Work order: Nothing in the data may be changed; retype all of it.

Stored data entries
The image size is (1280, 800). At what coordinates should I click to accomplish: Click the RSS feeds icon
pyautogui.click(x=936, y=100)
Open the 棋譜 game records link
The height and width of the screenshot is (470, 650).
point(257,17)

Output of the task:
The image size is (1280, 800). At what coordinates should I click to accomplish: Click the RSS feeds icon
pyautogui.click(x=936, y=100)
Open the 棋譜 game records link
The height and width of the screenshot is (470, 650).
point(257,17)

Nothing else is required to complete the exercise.